We would like to foam from the exterior except that we have to put some sort of barrier in the cavities before foaming as the foam will push out into every available nook and cranny. Also the bids we have received to foam the entire house have been $25-30k, with the walls being about $11k. Very pricey and the payback is never. Another firm wanted to have the plywood put on the exterior, drill holes and then put foam into the cavities which seemed like a lot of redundant work and expensive.

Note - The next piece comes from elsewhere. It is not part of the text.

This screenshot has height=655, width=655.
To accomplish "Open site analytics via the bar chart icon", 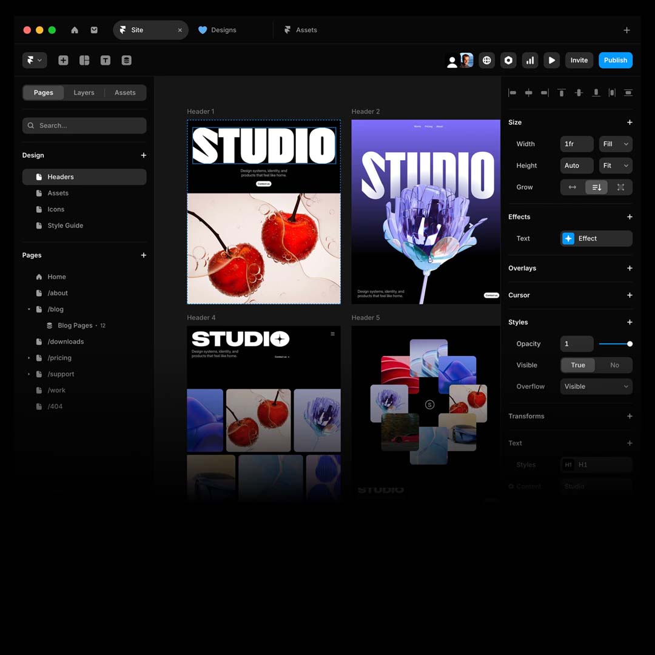I will (x=530, y=60).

As we cannot afford to foam the entire house, our next best option is to install batts with the paper facing the interior beadboard but we would not be able to staple the flanges to get a good seal and fear air leakage and lack of a proper vapor retarder. We would then continue with normal wall construction; plywood, house wrap, stucco. This doesn’t seem correct but we have run out of answers.
Any thoughts?
Replies
This might be a good place for wet-blown cellulose. Goes on a bit like foam.
The house is located in a year round very high humidity
area next to Lake Michigan so no one has recommended using wet blown cellulose. Especially with beadboard which is tongue and grooved but 100 years old so it is quite leaky and is easily penetrated by air, dirt and humidity.
Thanks for your input.
If you're really gonna
give the place a complete do-over, the best bet is to remove the stucco, remove whatever sheathing there is, install insulation, re-sheathe it, install a WRB, and re-install the stucco. I would consider installing rigid foam in the stud bays instead of fluffy insulation, but there are ways to make batts stick, or use wet cells as Dan suggests.
The stucco has been totally removed and as it was
mounted on wood lathe, we are down to the open studs, with the back of the beadboard showing. Quite a bit of daylight can be seen when viewed from the inside! We did think about rigid foam but worried about a good seal on the edges next to the studs. Someone else suggested that we could foam the edges to make it airtight. We hope that our insulation contractor has some ideas but it is always best to know as much as one can about the process.
Thanks for your input.
Cut the foam
to stud bay minus 1/2", and foam the edges on both sides. You need a pro foam gun to do this nicely, don't bother with the cans with straws. I think in your case I'd use 3" foil polyiso, push it in tight to the beadboard, and then put the sheathing on with an airspace to the foam. If you have seams in the foam, tape the pieces together with whatever tape the manufacturer says.
Bead Board Not an Air Barrier
Bead board panelling will be air permeable between every board so an air barrier will need to be well detailed elsewhere. House wrap and stucco done properly can form an air barrier on the walls but the ceiling will need to be air sealed too. Paper facing on batt insulation won't be an air barrier even under the most ideal conditions with perfect workmanship.